How does Cloud Run support canary deployments?
Cloud Run's revision system natively supports traffic splitting between revisions. Deploy a new revision with --no-traffic so it receives nothing initially, verify it at its tagged URL, then use --to-revisions=REVISION=PERCENT to shift a small percentage. You can run multiple revisions simultaneously with explicit traffic weights, and Cloud Run only charges for requests actually served.
What is the difference between canary and blue/green deployments?
A canary gradually shifts traffic so both versions serve real users simultaneously over an extended period. Blue/green switches all traffic at once after testing in isolation. Canary provides more evidence because you validate under real production load, but it requires per-revision monitoring to be safe.
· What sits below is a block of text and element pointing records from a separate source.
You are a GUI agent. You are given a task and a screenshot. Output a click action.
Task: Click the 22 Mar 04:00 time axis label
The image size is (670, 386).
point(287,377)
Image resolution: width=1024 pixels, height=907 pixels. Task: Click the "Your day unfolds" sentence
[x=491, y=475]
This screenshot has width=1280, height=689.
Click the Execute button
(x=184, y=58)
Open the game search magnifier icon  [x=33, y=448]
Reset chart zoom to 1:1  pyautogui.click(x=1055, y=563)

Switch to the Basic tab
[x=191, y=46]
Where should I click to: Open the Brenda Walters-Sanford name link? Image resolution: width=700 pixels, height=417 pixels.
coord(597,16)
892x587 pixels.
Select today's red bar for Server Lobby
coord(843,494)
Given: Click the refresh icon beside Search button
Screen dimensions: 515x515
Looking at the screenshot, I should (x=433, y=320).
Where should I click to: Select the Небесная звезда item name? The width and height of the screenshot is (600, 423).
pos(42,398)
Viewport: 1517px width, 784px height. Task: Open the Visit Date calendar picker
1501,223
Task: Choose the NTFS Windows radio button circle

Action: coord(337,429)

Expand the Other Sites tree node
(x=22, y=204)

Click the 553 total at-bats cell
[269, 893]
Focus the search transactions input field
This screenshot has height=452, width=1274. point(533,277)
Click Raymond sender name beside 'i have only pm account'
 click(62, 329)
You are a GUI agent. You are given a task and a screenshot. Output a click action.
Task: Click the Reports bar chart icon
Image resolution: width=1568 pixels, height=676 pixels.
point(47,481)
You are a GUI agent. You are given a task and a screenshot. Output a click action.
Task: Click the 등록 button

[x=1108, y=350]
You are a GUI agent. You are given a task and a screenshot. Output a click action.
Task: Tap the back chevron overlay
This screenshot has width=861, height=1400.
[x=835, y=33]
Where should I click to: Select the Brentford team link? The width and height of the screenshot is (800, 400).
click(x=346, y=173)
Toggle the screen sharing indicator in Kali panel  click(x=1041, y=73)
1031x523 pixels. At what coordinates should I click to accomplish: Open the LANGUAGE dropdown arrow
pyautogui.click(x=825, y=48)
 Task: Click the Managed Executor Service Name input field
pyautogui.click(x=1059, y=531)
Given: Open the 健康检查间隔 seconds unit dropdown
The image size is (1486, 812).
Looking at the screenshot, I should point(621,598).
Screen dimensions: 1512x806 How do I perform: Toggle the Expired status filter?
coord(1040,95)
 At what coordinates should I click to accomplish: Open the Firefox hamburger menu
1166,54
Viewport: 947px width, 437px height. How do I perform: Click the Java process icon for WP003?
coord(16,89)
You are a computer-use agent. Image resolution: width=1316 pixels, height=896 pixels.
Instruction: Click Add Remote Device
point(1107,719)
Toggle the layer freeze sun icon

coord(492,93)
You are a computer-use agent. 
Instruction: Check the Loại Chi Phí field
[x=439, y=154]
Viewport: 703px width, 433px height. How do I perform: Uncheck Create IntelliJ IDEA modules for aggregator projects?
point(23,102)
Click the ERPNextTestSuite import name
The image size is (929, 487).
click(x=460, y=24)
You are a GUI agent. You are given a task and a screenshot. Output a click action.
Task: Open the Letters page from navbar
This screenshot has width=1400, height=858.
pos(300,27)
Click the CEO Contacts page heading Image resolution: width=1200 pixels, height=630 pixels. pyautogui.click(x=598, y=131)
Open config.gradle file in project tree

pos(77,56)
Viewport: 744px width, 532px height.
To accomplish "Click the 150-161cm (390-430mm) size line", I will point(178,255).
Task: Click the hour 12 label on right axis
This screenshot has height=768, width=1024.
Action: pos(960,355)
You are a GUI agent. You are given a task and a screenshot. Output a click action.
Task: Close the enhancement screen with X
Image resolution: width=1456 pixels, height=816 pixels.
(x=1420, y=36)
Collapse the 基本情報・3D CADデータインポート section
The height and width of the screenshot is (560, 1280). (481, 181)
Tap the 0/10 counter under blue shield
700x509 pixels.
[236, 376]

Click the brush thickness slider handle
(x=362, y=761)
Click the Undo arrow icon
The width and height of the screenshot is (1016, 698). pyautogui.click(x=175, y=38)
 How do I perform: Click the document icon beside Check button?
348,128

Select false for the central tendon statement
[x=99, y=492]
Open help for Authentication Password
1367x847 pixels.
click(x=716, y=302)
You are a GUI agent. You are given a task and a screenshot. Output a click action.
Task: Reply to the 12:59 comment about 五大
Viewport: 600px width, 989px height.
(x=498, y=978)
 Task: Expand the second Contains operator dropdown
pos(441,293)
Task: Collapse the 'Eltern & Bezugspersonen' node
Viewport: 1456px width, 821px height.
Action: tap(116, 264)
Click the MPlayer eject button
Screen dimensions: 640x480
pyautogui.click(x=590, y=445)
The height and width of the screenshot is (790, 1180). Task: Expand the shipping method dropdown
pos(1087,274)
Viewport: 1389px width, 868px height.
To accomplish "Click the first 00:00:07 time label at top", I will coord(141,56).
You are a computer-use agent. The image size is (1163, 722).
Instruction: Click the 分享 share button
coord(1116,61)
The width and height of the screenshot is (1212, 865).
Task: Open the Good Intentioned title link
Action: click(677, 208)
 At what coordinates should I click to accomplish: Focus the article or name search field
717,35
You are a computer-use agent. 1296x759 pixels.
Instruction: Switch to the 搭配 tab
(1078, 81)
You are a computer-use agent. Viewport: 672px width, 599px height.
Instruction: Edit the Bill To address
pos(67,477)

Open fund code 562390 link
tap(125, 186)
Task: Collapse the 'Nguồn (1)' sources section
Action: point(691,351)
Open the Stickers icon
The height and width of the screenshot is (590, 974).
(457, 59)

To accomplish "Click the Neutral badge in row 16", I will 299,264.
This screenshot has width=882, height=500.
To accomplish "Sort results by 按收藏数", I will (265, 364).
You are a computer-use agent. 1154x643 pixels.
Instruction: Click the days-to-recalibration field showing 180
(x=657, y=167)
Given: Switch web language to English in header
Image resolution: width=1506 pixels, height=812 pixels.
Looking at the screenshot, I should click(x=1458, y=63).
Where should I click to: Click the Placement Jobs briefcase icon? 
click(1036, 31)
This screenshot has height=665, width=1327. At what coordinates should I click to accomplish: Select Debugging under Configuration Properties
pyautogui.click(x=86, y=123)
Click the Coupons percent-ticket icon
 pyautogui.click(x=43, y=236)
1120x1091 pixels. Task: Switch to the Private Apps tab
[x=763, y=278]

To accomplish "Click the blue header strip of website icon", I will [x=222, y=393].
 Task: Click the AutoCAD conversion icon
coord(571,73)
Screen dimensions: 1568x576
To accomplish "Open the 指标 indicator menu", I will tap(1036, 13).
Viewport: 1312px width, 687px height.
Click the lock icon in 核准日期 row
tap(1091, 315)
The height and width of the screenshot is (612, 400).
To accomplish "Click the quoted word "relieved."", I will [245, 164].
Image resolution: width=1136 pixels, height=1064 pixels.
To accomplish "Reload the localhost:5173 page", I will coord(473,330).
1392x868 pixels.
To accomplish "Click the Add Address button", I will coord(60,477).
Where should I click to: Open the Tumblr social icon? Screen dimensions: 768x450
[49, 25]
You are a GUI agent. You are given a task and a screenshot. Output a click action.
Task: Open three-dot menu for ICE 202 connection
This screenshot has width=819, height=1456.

Blue/green is simpler and faster to execute, but cannot catch bugs that only surface under real traffic patterns.
How much traffic should a canary start with?
Start at 1 to 5%. A canary at 50% exposes half your users to an untested version, which defeats the purpose. Start small, collect signal, then increase gradually. A progression of 5%, 20%, 50%, 100% is a reasonable starting point, adjusted to your service's traffic volume and risk tolerance.
How long should a canary run before full rollout?
Long enough to collect statistically meaningful signal. At 5% traffic on a service handling 100 requests per minute, you get only 5 canary requests per minute. Wait at least 15 to 30 minutes before concluding the canary is healthy. For lower-traffic services, the observation window may need to be several hours. The temptation to promote quickly is highest when you are most confident, which is exactly when patience matters most.